In May 2022, the International Maritime Organization (IMO) announced fresh amendments to the existing FAL Convention. Port authorities, governments, and other regulatory bodies associated with the Maritime trade are deemed to compulsorily follow these rules before 01 January 2024.


What does the mandate emphasize?

The amendment made to the FAL mandate emphasizes keeping the supply chain active even during challenging and unprecedent times. The FAL Convention contains standards and recommended practices and rules for simplifying formalities, documentary requirements and procedures on ships’ arrival, stay and departure.

What is required to ensure the same?

To ensure the seamless functioning of the global supply chains and facilitation of safe and efficient operations of maritime transport it is mandatory to automate the business functions and reduce manual intervention to the possible extent. Digitalisation is a big lever for the industry to create a moat against these types of global shocks. A digitally connected community of ports, shipping lines, customs, immigration, port health, and other government bodies will be enabled to combine or coordinate the electronic transmission of the data to ensure that information is submitted/provided only once and reused to the maximum extent possible. All data is in conformity with internationally agreed standards.
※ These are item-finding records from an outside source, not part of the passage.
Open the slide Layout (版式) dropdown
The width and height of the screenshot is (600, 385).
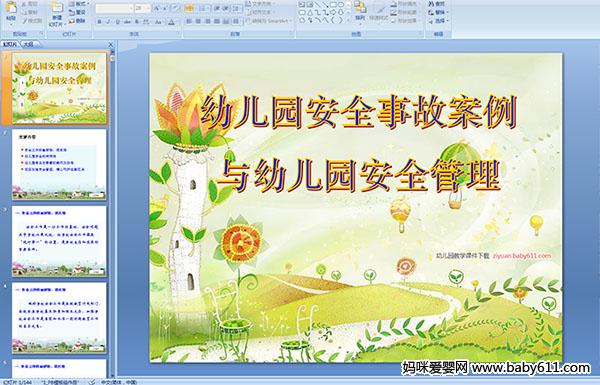click(x=80, y=3)
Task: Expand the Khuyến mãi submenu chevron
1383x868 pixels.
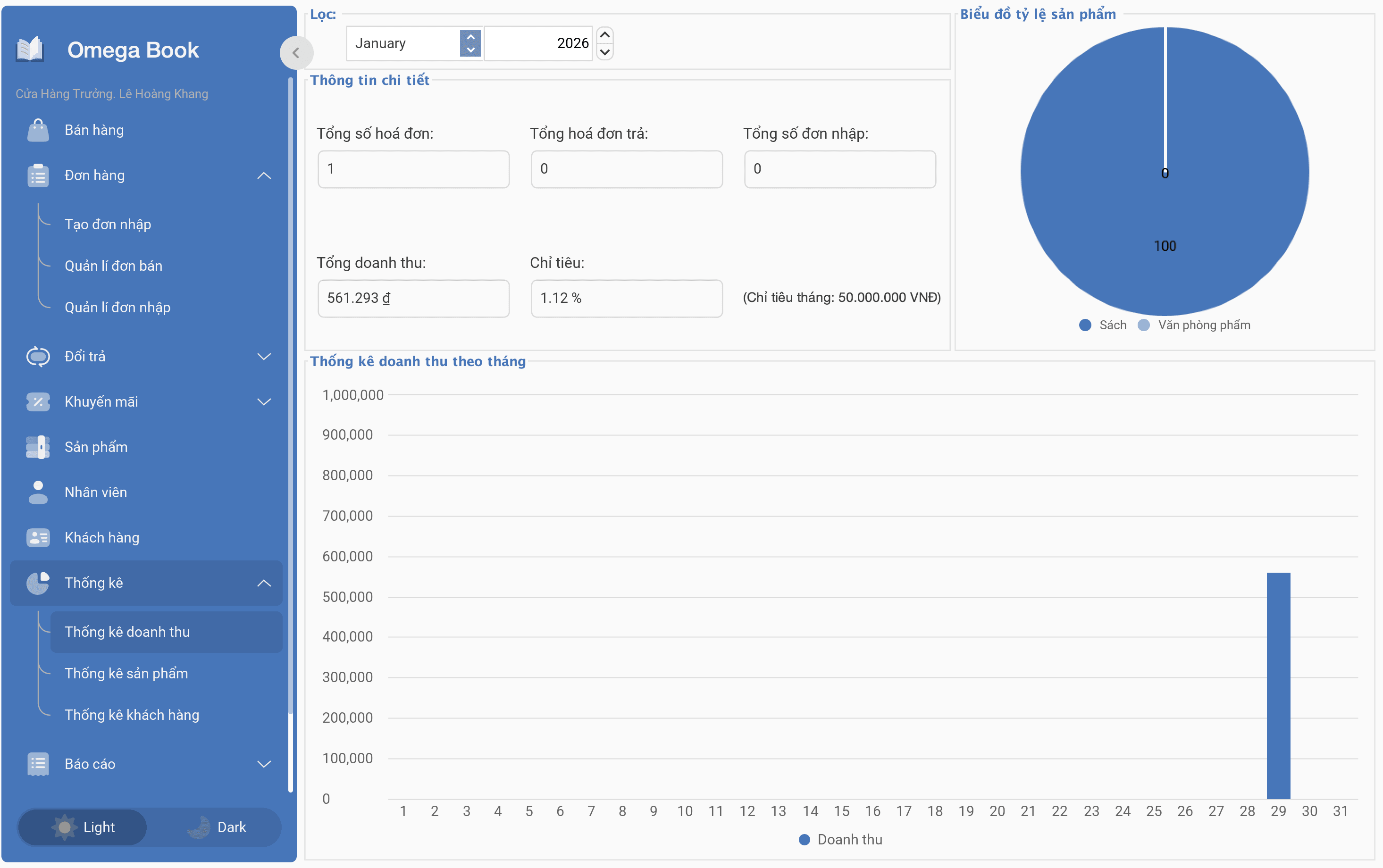Action: point(264,402)
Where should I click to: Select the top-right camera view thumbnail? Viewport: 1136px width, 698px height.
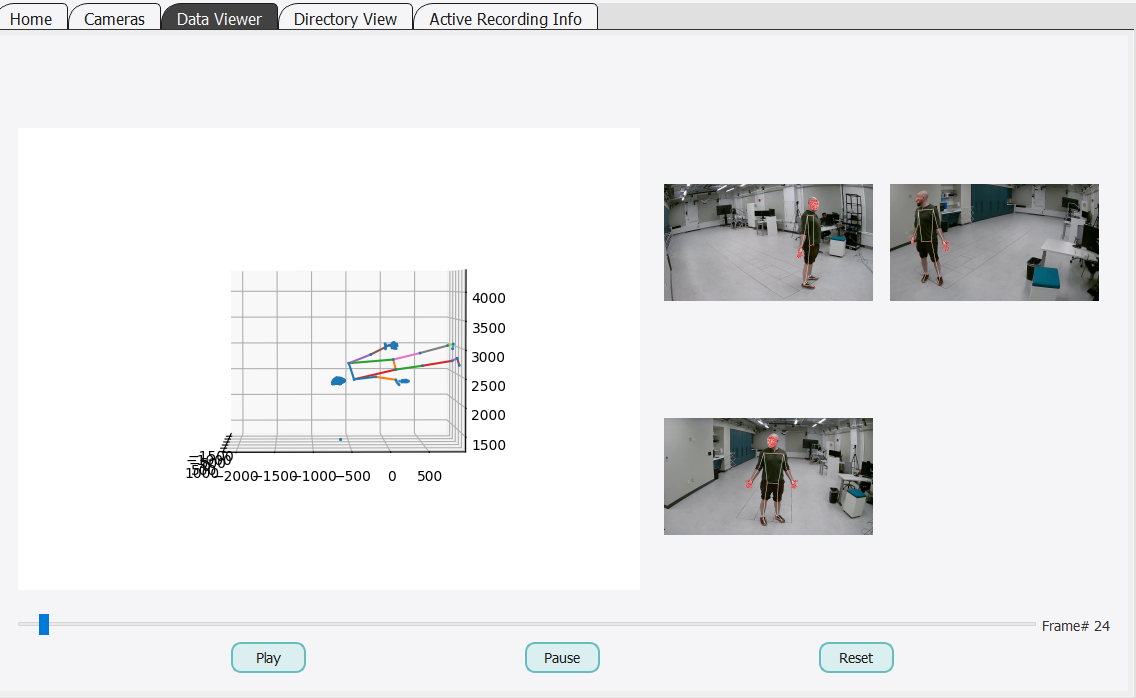click(994, 242)
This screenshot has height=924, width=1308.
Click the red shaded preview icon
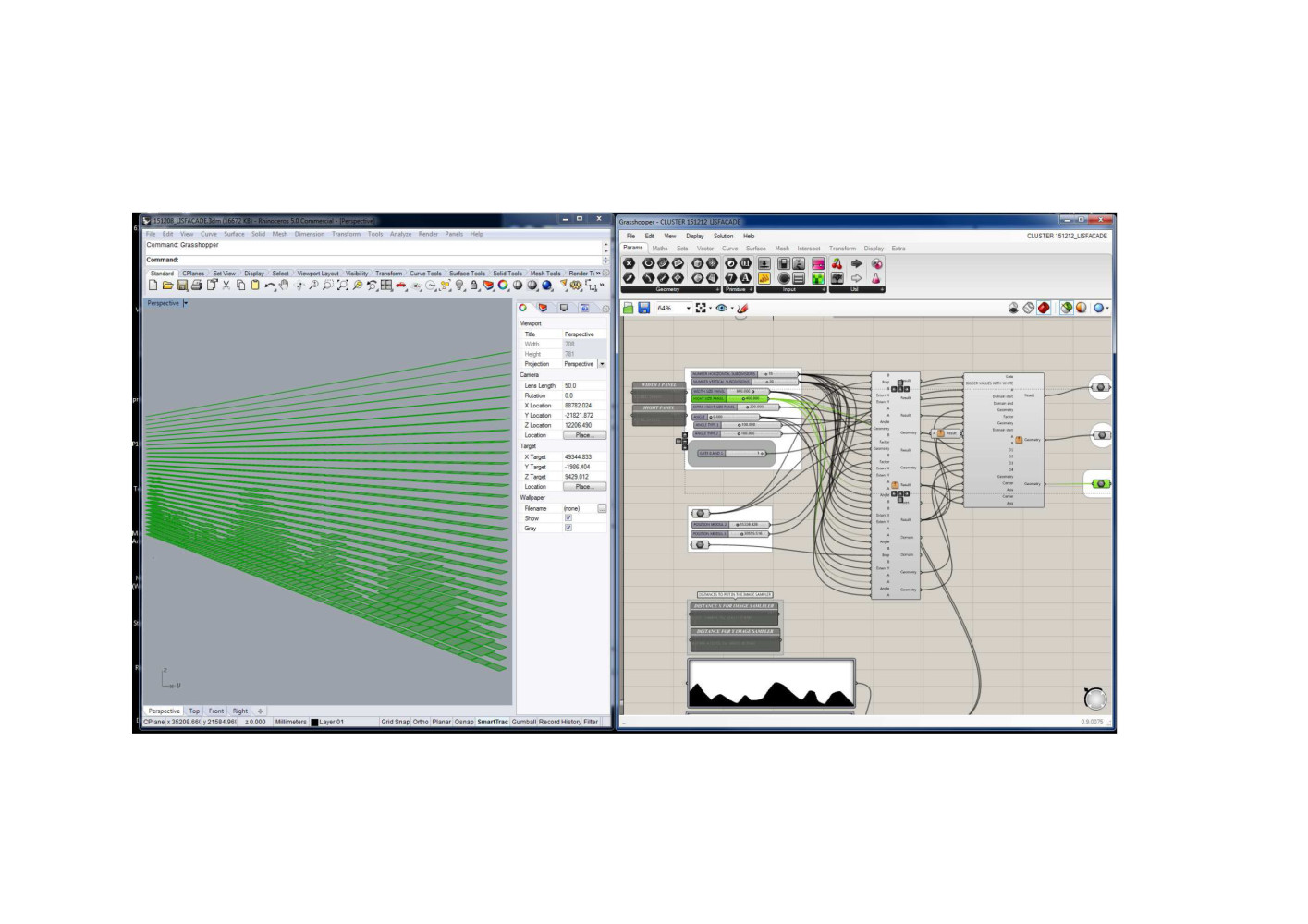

Maritime Single Window – The optimal solution?

IMO’s Maritime Single Window which is the outcome of the FAL convention is working to ensure shipping can embrace the digital revolution – while ensuring safety, environmental protection as well as cyber security. With MSW – shippers, ports and logistics stakeholders working together will be vital for enhancing the efficiency and sustainability of shipping and therefore facilitating trade and fostering economic recovery and prosperity

Sustainability with technology

Studies by the IMO-Norway GreenVoyage2050’s Global Industry Alliance show just how valuable exchange of information can be to reduce emissions. Just-in-time (JIT) arrivals allow ships to optimise speed during their voyage to arrive in port when berthing, fairway and nautical services are available. The benefits of data sharing are showcased by multiple studies. For example, containerships can reduce fuel consumption and resulting carbon dioxide emissions by 14% on a per voyage basis using JIT arrival, according to a 2022-published study.